On peut dire en résumé que les relations économiques entre la Suisse et l’Amérique latine se sont intensifiées entre 2004 et 2015, que ce soit pour le commerce extérieur ou les investissements directs. L’évolution n’a pourtant pas toujours été positive. Il y a eu bien souvent des années pendant lesquelles les relations économiques se sont approfondies, en alternance avec des périodes de stagnation et de recul. La crise financière et économique mondiale n’a causé qu’une brève chute du commerce et n’a eu que très peu de répercussions sur les investissements directs suisses. Cependant, à partir de 2014, le fléchissement de la dynamique économique en Amérique latine s’est traduit par une stagnation des relations économiques.

Entre 2004 et 2015, un sixième de l’excédent dégagé par la balance commerciale suisse provenait d’Amérique latine. Pendant la période considérée, les exportations suisses de marchandises dans cette région ont dépassé de 40 milliards de francs les importations. L’asymétrie structurelle des relations économiques en est la première cause. Alors que la Suisse possède une économie hautement développée, l’industrialisation est nettement moins marquée dans la plupart des pays d’Amérique latine.

On observe des différences au niveau des pays.
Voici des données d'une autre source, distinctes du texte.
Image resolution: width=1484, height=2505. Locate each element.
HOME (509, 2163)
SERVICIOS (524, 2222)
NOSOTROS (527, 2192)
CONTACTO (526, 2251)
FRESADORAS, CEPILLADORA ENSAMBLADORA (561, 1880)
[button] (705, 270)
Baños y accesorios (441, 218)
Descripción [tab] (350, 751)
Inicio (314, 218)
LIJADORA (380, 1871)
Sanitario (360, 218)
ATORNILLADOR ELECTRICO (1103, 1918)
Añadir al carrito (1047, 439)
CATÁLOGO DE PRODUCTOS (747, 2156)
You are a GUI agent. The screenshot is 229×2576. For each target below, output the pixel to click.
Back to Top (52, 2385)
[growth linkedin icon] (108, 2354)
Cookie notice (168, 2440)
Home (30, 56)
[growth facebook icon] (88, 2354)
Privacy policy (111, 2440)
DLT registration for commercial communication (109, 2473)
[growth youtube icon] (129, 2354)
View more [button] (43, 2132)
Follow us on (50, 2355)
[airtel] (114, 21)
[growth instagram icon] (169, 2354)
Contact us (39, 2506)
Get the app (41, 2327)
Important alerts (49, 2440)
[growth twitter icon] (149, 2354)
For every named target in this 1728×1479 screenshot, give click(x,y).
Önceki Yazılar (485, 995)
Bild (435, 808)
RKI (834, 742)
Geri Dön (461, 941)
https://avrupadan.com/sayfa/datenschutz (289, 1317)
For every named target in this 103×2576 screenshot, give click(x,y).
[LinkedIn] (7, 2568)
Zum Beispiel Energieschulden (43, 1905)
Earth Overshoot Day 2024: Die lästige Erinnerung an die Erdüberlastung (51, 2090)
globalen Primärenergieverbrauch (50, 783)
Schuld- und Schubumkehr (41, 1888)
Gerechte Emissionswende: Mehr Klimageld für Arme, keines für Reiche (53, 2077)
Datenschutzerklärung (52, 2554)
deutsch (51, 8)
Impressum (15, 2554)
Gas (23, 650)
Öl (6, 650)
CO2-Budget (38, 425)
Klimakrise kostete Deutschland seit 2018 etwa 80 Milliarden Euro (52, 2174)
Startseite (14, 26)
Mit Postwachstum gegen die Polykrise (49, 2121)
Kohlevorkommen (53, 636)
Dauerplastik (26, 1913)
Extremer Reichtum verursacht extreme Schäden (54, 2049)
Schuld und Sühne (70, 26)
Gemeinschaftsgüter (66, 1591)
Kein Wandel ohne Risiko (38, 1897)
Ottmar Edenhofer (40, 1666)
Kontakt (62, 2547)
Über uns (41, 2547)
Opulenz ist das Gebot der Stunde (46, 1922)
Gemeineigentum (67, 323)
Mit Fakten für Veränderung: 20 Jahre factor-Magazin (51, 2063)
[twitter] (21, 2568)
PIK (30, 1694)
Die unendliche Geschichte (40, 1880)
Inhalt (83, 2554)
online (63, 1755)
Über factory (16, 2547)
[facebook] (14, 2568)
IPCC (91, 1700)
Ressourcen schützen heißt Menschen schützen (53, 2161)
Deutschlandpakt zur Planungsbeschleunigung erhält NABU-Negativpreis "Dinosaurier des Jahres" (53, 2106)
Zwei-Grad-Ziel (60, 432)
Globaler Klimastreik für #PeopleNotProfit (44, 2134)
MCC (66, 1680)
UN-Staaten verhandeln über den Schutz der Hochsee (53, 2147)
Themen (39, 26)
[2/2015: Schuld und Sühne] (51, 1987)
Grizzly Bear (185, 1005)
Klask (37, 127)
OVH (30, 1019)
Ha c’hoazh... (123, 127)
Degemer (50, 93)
Le Mexique possède actuellement une structure économique que l’on peut tout à fait comparer à celle des pays industrialisés traditionnels. Le Brésil, en revanche, a vu les matières premières prendre davantage de poids dans son économie, en raison du « boom » que celles-ci ont connu ces dernières années. Cela s’est fait au détriment de l’industrie manufacturière. De plus, la croissance florissante de l’Amérique latine a fait apparaître de nouveaux besoins. De nouveaux marchés se sont créés. Ils offrent aux entreprises suisses la possibilité de placer des solutions et des produits innovateurs et de haute qualité. Il existe là un potentiel permettant aux relations économiques de s’étendre.

Les accords de libre-échange : un sésame

Actuellement, la Suisse a des accords de libre-échange avec le Chili, la Colombie, le Mexique, le Pérou et quelques États d’Amérique centrale. En plus du traité commercial du Mercosur, qui comprend l’Argentine, le Brésil, le Paraguay et l’Uruguay, il existe une déclaration de coopération avec l’AELE.

À l’avenir, pour intensifier les relations économiques, il faudra tirer parti des possibilités qu’offrent les traités en vigueur. On peut, en parallèle, continuer à développer le réseau régional d’accords de libre-échange et l’étendre. Les entretiens à ce sujet ont repris avec le Mercosur dans le cadre du Forum économique mondial de 2017. Si le faible niveau de croissance que l’Amérique latine connaît actuellement devait perdurer ou même s’aggraver, il faut s’attendre, malgré tous les efforts consentis, à ce que les relations économiques s’en ressentent.

  1. L’article se réfère à vingt États : Argentine, Bolivie, Brésil, Chili, Colombie, Costa Rica, Cuba, Équateur, Guatemala, Haïti, Honduras, Mexique, Nicaragua, Panama, Paraguay, Pérou, République dominicaine, Salvador, Uruguay et Venezuela. Dans le cadre de l’analyse, Haïti est rangé dans le groupe des pays hispanophones. []

Professeur d’économie d’entreprise générale et de management international, Institut suisse pour l’entrepreneuriat (Sife), Haute école technique et économique (HTW) de Coire

Bibliographie

  • Administration fédérale des douanes, Statistique du commerce extérieur, 2017.
  • Fonds monétaire international, World Economic Outlook Database, octobre 2016.
  • Banque nationale suisse, Investissements directs suisses en Amérique latine, (évaluation spéciale), 2017.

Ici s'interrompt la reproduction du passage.